Phylumは、GitHubでの問題提起において、「現在の配布版(v0.3.2)には、バックドアを含むXZのテストファイルが含まれている」と指摘した。これらのテストファイルは、GitHub上の.tar.gzや.zipタグには含まれておらず、Crates.ioからインストールされるliblzma-sys_0.3.2.crateにのみ存在する。
責任を持って開示された後、問題のファイルはliblzma-sysバージョン0.3.3から削除され、以前のバージョンのクレートはレジストリから削除された。Snykによると、悪意のあるテストファイルは上流でコミットされたが、悪意のあるビルド指示が上流リポジトリに存在しなかったため、実行されることはなかった。
バックドアは、MicrosoftのエンジニアAndres Freundが2024年2月と3月にリリースされたバージョン5.6.0と5.6.1に影響を与える悪意のあるコミットを特定した際に発見された。このバックドアは、SSH内の認証コントロールを迂回してコードを遠隔実行することを可能にし、システムの乗っ取りを可能にする。
SentinelOneの研究者によると、この全体的な侵害は2年以上にわたっていた。Kasperskyによると、トロイの木馬化された変更は、複数段階の操作を形成し、最終的にLinuxリポジトリに出荷される正当なライブラリとリンクされた悪意のあるバイナリコンポーネントを抽出する。
このバックドアは、Secure Shell Daemon(sshd)を操作し、SSHセッションの開始時に攻撃者が送信するコマンドを監視することで、遠隔コード実行を実現する方法を導入することを主な目的としている。このバックドアの早期発見により、Linuxエコシステムの広範な侵害が回避されたが、この開発は、ソフトウェアサプライチェーン攻撃を仕掛ける目的で、オープンソースパッケージのメンテナーがソーシャルエンジニアリングキャンペーンの標的にされていることを再び示している。
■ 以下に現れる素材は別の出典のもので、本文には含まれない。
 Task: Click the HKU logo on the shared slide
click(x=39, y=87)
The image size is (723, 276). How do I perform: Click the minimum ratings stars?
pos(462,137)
ReversingLabsは、「オープンソースコードへの貢献と関連する圧力キャンペーンの急増は、偽の開発者アカウントを使用した調整されたソーシャルエンジニアリングキャンペーンが、広く使用されているオープンソースプロジェクトに悪意のあるコードを忍び込ませるために使用されたことを示唆している」と述べた。XZ Utilsに関連するソースコードリポジトリは、2024年4月9日にGitHub上で復元され、同社の利用規約違反で無効化されてからほぼ2週間後のことだった。
【関連記事】
大手テック企業とApex Programがもたらすセキュリティパラダイムシフト
ソフトウェア供給チェーン攻撃の警鐘、XZ Utils事件が示す脆弱性とその対策
オープンソースソフトウェアのセキュリティ警鐘:XZ Utilsにバックドア発見
オープンソースソフトウェアに潜む危険:Microsoftが発見したバックドア
Linux圧縮ツールXZにバックドア発見、複数ディストリビューションが危機に
サイバーセキュリティ最前線:グローバル協力から新たな脅威まで
緊急警告: XZ Utilsにバックドア、最大CVSSスコア10.0の脆弱性発覚
警告:LinuxとMacOSに影響、XZ Utilsにバックドア発見!
【参考サイト】
The Rust community’s crate registry(Rustコミュニティのクレートレジストリ)(外部)
【ニュース解説】
Rust言語で開発されたライブラリの一つであるliblzma-sysが、XZ Utilsのバックドアファイルを含む「テストファイル」によって侵害されたことがPhylumによって発見されました。このライブラリは、データ圧縮ソフトウェアXZ Utilsの一部であるliblzma実装へのバインディングを提供し、これまでに21,000回以上ダウンロードされています。問題となったバージョンは0.3.2で、このバージョンに含まれていたテストファイルにはバックドアが含まれていましたが、責任ある開示の後、問題のファイルは削除され、以前のバージョンのクレートはレジストリから削除されました。
このバックドアは、SSHの認証コントロールを迂回し、遠隔からコードを実行することを可能にするもので、Linuxシステムの乗っ取りを可能にする潜在的なリスクを持っていました。この問題は、Microsoftのエンジニアによって発見され、XZ Utilsのバージョン5.6.0と5.6.1に影響を与える悪意のあるコミットが特定されました。
この事件は、オープンソースのソフトウェアプロジェクトが、ソーシャルエンジニアリングキャンペーンの標的になり、ソフトウェアサプライチェーン攻撃を受けるリスクがあることを示しています。攻撃者は、偽の開発者アカウントを使用してプロジェクトに貢献し、信頼を築き、最終的には悪意のあるコードをプロジェクトに組み込むことができました。
このような攻撃は、オープンソースプロジェクトのセキュリティ対策とメンテナンスプロセスに新たな課題を提起します。プロジェクトメンテナーは、コントリビューターの身元確認やコードレビューの厳格化など、より厳しいセキュリティ対策を講じる必要があります。また、開発者や組織は、使用しているライブラリや依存関係を定期的に監視し、セキュリティアップデートを迅速に適用することが重要です。
この事件は、オープンソースソフトウェアのセキュリティと信頼性を維持するために、コミュニティ全体での協力と透明性が不可欠であることを改めて強調しています。また、サプライチェーン攻撃のリスクを理解し、対策を講じることの重要性を、開発者や組織に再認識させる出来事となりました。
from Popular Rust Crate liblzma-sys Compromised with XZ Utils Backdoor Files.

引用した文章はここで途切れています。